The Tokyo War Crimes Tribunal (1946-48) included judges from 11 Allied nations.

Some came with a background in Common Law while others came from countries that applied Civil Law.

How would the Tribunal navigate these differences? Would judges choose one system and discard the other? Or would they find a way to mix elements of both systems?

First – a primer on the main differences between Common and Civil Law.

Common law was developed in Medieval Europe and is most strongly associated with England. It is based on custom, judicial decisions and precedent.

This legal system spread to the United States, Canada, Australia and India.

Civil Law is most strongly associated with France.

It is based on Roman law and was refined by Enlightenment ideas.

It was codified in the Napoleonic Code (1804) and later spread to other parts of Europe, parts of Africa, Asia and Latin America.

Within Common Law, judge-made law is central. Courts interpret and expand law. Lower courts follow the precedent of higher courts.

In Civil Law, codes and statutes are the main source of authority. Precedence is not as strong as it is Common Law.

In terms of procedure, Common Law practice tends to be adversarial. There is a heavy use of jury trials for criminal cases.

The Civil Law system is more inquisitorial. The judge is more active, often acting like an investigator, and there are less jury trials. Often the argument is over which code or article should apply.

In the Tokyo Trials, judges from a Common Law countries included representatives from the US, the UK, Australia, Canada, India and New Zealand. Conversely, judges from France, the Netherlands, the Soviet Union, China and the Philippines were more familiar with Civil Law. Thus, those from Common Law jurisdictions outnumbered their counterparts.

When it came to standards of evidence, the Tribunal adopted broad, Civil Law-style evidentiary rules. It allowed the admission of large volumes of written material.

Some of the Common Law judges were critical of this. They were used to stricter rules of evidence. Several were uncomfortable with a loose admission of hearsay and the admission of documents without cross-examination.

It is interesting that a Civil Law evidentiary process was agreed to. As there were more Common Law judges, they could have flexed their muscle and won the day.

The Tokyo Tribunal was more judge-driven than Nuremberg had been.

Then there was the issue of “conspiracy”. The Common Law judges wanted to apply the idea of “conspiracy to wage aggressive war”. For their counterparts, the concept seemed foreign and broad. The French and Dutch justices rejected it in dissenting opinions.

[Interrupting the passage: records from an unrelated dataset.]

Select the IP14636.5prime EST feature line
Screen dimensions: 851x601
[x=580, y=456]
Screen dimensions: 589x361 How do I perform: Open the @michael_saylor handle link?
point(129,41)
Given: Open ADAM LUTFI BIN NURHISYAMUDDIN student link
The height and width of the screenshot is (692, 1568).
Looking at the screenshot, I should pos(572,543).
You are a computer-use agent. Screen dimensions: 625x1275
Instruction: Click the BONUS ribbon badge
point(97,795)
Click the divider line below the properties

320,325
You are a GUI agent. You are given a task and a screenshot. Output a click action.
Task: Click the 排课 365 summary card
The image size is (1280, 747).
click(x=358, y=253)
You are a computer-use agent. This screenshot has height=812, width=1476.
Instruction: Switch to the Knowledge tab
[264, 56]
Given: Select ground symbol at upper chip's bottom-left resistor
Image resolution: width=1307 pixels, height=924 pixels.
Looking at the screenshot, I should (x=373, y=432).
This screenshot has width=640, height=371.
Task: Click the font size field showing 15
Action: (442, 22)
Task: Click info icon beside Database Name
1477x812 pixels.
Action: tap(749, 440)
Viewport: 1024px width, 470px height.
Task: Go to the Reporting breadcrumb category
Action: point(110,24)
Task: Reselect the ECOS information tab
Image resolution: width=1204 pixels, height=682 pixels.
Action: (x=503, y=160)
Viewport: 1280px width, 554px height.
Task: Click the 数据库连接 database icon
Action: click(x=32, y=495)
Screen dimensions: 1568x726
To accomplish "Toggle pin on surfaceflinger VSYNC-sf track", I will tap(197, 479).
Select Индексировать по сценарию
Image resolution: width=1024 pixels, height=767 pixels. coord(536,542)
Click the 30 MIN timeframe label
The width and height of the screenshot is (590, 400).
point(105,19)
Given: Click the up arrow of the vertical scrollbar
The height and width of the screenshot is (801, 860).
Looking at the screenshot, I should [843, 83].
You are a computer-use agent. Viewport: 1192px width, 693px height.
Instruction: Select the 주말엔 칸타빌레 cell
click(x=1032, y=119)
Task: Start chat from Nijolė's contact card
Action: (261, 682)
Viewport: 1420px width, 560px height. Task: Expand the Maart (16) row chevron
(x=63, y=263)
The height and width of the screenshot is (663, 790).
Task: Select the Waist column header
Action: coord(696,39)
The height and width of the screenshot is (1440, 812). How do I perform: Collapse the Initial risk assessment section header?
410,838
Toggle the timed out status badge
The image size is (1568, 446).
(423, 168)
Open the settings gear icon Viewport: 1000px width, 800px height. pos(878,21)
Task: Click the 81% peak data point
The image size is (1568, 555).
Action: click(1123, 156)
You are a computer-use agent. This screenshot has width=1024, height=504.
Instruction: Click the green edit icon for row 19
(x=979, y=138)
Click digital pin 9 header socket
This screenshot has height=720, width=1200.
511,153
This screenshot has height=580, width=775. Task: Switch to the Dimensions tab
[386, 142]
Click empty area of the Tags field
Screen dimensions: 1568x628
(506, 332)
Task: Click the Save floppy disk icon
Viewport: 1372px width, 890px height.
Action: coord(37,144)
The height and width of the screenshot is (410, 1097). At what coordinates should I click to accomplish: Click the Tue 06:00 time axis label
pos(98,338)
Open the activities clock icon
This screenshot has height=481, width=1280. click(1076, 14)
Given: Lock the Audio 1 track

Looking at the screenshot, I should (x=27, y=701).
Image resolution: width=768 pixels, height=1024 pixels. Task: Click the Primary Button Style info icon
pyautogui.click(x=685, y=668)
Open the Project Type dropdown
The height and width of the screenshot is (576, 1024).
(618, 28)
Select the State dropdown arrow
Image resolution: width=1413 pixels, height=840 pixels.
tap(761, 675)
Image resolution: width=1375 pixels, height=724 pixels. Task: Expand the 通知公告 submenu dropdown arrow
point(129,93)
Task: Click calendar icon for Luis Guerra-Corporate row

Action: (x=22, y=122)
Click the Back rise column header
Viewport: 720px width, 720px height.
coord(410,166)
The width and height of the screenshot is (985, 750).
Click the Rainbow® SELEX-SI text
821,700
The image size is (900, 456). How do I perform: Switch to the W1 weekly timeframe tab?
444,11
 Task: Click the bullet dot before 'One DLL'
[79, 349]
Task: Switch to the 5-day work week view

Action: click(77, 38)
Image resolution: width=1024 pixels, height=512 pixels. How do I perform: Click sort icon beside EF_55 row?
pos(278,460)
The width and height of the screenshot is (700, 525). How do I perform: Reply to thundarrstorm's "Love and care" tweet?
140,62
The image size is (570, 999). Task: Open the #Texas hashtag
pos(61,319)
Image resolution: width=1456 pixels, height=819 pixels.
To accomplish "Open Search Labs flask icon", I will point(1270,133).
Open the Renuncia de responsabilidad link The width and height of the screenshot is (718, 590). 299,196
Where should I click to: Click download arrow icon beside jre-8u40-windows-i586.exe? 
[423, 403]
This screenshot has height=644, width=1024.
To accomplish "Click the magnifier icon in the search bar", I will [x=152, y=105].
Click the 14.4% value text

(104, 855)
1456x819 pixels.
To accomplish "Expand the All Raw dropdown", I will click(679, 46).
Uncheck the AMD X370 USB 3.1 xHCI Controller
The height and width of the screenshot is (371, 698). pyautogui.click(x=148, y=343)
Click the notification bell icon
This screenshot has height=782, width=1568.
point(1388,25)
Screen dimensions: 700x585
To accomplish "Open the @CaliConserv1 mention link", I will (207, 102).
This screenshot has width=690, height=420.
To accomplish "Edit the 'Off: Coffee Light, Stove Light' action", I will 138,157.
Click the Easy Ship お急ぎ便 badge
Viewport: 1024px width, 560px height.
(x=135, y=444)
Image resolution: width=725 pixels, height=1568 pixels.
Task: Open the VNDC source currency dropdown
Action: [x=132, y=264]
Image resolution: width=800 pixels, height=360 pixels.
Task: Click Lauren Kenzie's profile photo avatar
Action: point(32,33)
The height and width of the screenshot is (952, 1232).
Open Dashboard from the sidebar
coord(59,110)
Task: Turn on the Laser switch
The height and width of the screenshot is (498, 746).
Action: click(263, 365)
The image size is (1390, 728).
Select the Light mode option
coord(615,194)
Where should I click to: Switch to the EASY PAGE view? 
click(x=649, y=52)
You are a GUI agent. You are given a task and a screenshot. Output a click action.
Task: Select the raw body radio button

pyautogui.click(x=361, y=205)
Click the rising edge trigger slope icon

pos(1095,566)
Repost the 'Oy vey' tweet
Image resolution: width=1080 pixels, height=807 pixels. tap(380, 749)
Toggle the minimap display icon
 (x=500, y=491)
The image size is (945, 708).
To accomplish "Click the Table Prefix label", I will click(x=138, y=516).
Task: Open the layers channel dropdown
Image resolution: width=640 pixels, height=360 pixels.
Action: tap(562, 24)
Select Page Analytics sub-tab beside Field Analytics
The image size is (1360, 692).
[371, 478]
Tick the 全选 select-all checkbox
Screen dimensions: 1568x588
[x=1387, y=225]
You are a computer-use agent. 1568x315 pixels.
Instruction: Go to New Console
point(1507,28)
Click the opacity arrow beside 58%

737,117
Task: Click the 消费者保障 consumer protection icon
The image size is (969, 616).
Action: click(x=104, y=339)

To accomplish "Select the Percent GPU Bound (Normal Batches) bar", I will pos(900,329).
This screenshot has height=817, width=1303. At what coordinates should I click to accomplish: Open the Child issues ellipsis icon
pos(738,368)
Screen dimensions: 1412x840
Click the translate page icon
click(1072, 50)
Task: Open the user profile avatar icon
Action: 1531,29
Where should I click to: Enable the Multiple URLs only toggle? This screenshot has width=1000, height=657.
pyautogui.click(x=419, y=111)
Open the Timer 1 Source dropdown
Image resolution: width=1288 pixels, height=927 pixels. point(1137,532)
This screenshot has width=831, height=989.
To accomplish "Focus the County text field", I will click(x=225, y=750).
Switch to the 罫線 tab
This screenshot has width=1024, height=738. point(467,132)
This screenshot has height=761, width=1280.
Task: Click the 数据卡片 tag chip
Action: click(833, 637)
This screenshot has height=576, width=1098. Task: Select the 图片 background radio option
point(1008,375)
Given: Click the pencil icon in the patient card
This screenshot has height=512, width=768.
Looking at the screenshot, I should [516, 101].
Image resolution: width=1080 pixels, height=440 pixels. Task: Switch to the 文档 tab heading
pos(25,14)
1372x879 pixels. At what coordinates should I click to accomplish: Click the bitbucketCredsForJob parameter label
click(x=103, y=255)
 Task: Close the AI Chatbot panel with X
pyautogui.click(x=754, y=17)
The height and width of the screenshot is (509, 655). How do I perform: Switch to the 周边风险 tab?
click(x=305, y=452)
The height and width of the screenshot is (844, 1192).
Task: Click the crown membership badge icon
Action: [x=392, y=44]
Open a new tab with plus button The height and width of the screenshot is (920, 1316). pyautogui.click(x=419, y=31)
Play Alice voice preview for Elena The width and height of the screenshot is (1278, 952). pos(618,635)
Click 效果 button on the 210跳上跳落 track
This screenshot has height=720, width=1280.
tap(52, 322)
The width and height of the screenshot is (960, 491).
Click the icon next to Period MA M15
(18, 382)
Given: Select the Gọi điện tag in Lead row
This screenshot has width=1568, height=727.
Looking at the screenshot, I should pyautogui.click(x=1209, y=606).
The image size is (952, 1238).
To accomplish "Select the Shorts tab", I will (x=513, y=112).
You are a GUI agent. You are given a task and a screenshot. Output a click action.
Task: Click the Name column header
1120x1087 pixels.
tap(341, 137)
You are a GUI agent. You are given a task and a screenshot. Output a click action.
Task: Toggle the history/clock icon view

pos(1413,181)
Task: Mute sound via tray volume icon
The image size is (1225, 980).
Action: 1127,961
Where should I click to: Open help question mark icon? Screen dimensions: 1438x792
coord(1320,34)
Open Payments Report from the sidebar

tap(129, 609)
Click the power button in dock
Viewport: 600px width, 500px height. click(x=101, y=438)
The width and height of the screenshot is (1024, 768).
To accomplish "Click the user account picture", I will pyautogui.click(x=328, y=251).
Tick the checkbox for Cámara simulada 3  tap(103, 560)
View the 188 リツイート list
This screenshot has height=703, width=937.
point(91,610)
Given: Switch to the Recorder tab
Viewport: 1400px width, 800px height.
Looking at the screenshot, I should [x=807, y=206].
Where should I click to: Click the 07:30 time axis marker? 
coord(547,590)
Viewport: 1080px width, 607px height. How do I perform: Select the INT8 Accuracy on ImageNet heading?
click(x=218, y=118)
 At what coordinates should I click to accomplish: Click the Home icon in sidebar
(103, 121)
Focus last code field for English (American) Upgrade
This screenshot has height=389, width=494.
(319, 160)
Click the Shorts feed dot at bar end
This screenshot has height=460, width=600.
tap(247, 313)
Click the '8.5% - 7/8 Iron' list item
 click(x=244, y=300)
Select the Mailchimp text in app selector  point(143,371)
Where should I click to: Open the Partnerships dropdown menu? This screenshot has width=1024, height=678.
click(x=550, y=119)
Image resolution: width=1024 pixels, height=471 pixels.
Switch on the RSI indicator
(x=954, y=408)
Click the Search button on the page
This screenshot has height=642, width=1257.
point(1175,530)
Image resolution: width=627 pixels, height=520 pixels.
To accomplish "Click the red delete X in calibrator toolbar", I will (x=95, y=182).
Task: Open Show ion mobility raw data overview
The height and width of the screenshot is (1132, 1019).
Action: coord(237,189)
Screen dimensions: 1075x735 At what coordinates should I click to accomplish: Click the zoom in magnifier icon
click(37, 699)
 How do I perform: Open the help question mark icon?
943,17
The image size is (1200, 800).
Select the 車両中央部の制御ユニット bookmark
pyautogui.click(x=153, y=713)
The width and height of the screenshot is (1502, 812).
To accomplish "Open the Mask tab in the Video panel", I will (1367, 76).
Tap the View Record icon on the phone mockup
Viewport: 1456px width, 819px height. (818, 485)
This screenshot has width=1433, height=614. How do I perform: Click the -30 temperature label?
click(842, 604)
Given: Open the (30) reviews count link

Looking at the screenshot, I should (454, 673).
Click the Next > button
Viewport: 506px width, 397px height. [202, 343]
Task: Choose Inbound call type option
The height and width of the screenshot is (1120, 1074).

At Tokyo, “conspiracy” meant an agreement among senior political and military leaders to plan, prepare, initiate, or wage aggressive war.

It was not conspiracy in the everyday sense, but a leadership crime. It covered planning and coordination, even if a defendant did not personally commit battlefield atrocities. It was used to reach high-level decision-makers who operated through bureaucracies rather than direct violence.

Its legal character derived from Anglo-American Common Law, where conspiracy is a well-developed offence. It was highly controversial, especially among Civil Law judges because it was vague, relied on inferred intent and it expanded liability beyond concrete acts.

Another controversy centered around crimes against peace – “aggression” and ex post facto law. Common Law judges were more comfortable with applying aggression in a ex post facto manner. It is more in line with the Common Law principle of evolving norms. Civil Law judges were much more hesitant. For them, the principle of nullum crimen, nulla poena sine lege, or “No crime, no punishment without law” was a firm guiding principle.

Before 1945, no prior treaty made “aggressive war” a criminal offense for individuals. The Kellogg-Briand Pact of 1928 condemned war and renounced it as a policy but did not say that individuals could be punished criminally.

Most lawyers and judges operate within their own country, where only one system of law operates. International tribunals such as the Tokyo War Crimes Tribunal brought different systems into contact with one another and the situation required negotiation, and using different elements to create a new, unique trial. Despite the majority of judges coming form Common Law countries, they decided to allow Civil Law-style evidentiary rules and the trial was relatively judge-driven. The different backgrounds of the judges contributed to differing opinions over the issues of conspiracy and aggression.